Even though Giovanni Battista hoped for her daughter to become a pharmacist and take on the family's shop, Amalia preferred to enroll in natural sciences, so he made a deal with her that if she did not have the best grades by the end of the year she would have to switch to pharmaceutical chemistry. She moved to Padua as a natural science student and although universities at the time were no place for women, as an environment filled with men, she was able to gain respect from her male colleagues and build strong friendships. During this time in Padua she lived a romantic relationship with an assistant in the faculty of medicine, Lucio Bellandi.
She gained a scholarship and graduated in natural science in 1895 and decided to apply for medical school at the University of Bologna, where she attended the lectures of clinician Augusto Murri. Her romantic relationship ended badly when her partner was forced to marry another woman but the delusion didn't stop her from achieving her goals. In 1893 she graduated in medicine with honors discussing her thesis, "Le ovaie nelle peritoniti sperimentali", with professor Giovanni Martinotti. Amalia was the third woman to graduate in medicine from the University of Bologna.
She then studied pediatrics (being the first woman to complete that specialization) in Florence at Meyer Children's Hospital, where she met the famous Anna Kuliscioff, founder of the Italian Socialist Party together with Filippo Turati. Her vocation in becoming a pediatrician was due to her inability to bear children, after suffering from a serious peritonitis. In 1899, after her specialization, she moved to Milan and looked for a job with the support of a group of famous feminists, whom she got to know thanks to Anna Kuliscioff: Alessandrina Ravizza, Paolina Shiff, Linda Malnati, and Ersilia Majno Bronzin.
It was Ersilia Majno Bronzin who helped her gain a job as a tax doctor at the Women Workers Society (Società Operaia Femminile).
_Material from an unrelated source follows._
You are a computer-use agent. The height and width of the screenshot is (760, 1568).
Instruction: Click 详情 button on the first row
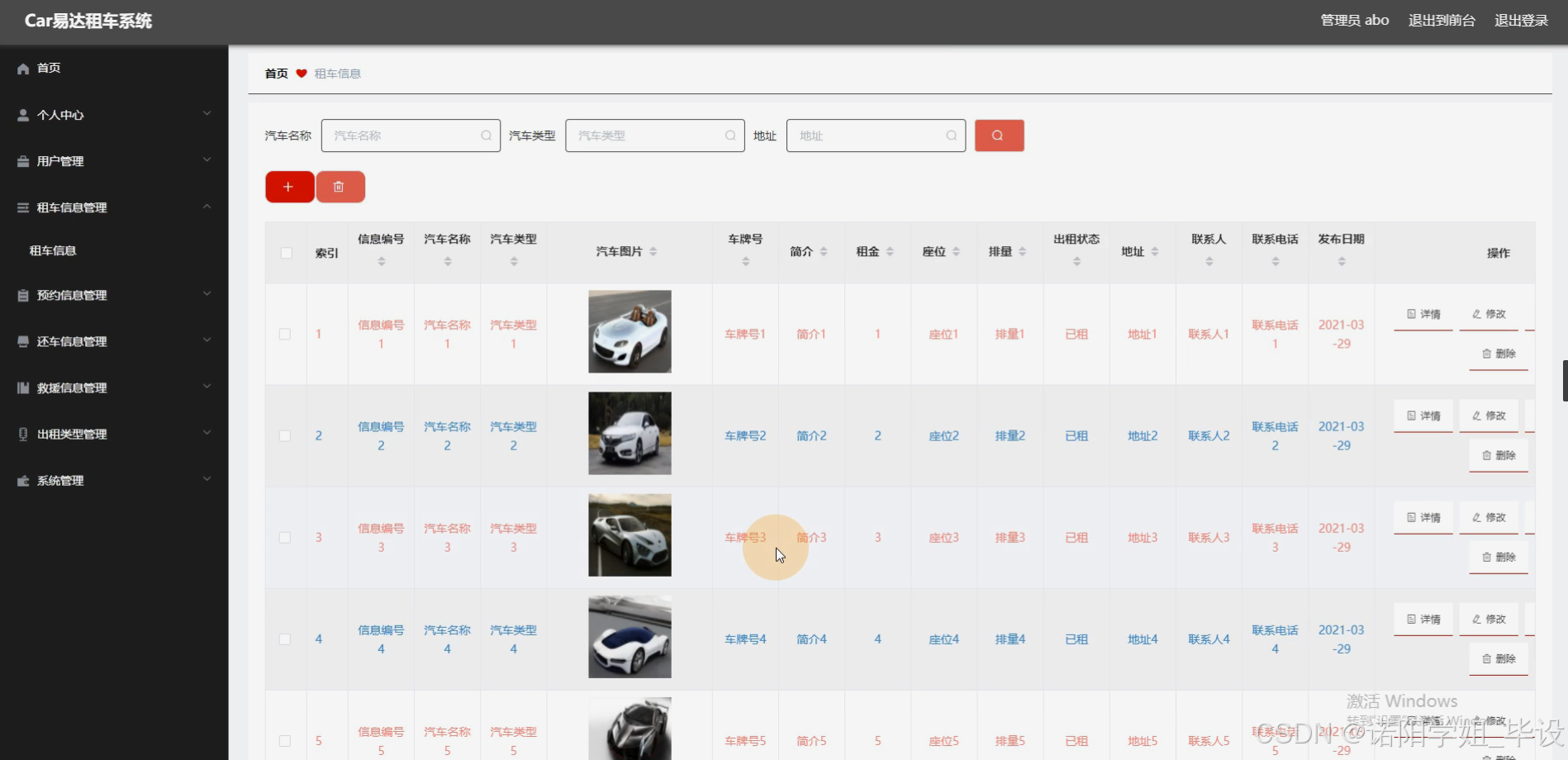(1423, 314)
In 1902 she was hired by the Ambulatorio Della Poliambulanza di Porta Venezia where she remained for 40 years working as a pediatrician and in the same year she bought her first house in Via Tadino. Her particular interest was in children suffering from malnutrition. She also helped her patients' mothers gain independence against their violent husbands and cured women workers who were sick because of toxic fumes inhaled in factories. The same year she married doctor Domenico della Rovere, an anatomopathologist, with whom she did not have any children but cared for her young patients as if they were her own. September 12, 1902 the news of their wedding was published in the newspaper "La provincia di Mantova".